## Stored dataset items
════════
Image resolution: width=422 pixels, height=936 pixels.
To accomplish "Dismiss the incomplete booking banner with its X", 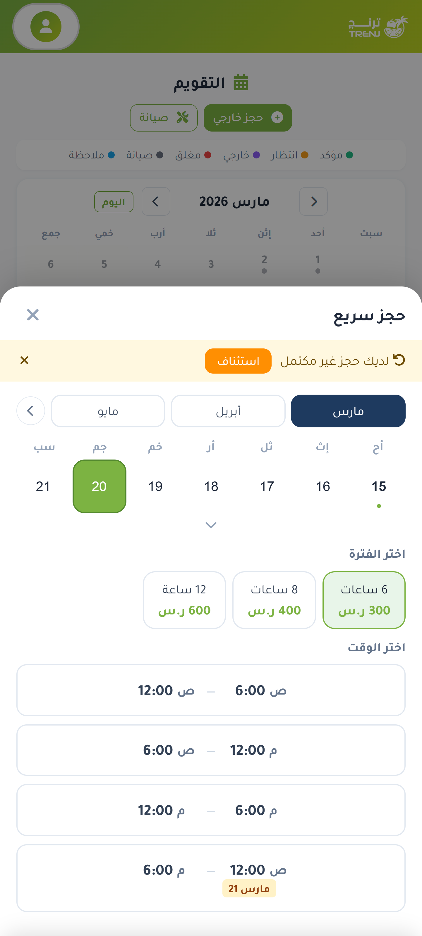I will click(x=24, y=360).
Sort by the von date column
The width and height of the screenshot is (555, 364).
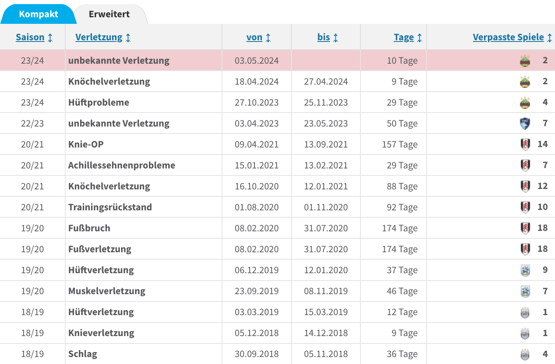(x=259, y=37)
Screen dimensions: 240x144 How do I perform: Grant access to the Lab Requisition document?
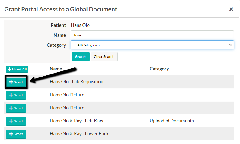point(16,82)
════════
## Task brief
Restate word for word the lines from the line with "Screen dimensions: 240x144" to the last line of the records above, inclusive, and omit every picture.

## Task solution
Screen dimensions: 240x144 How do I perform: Grant access to the Lab Requisition document?
point(16,82)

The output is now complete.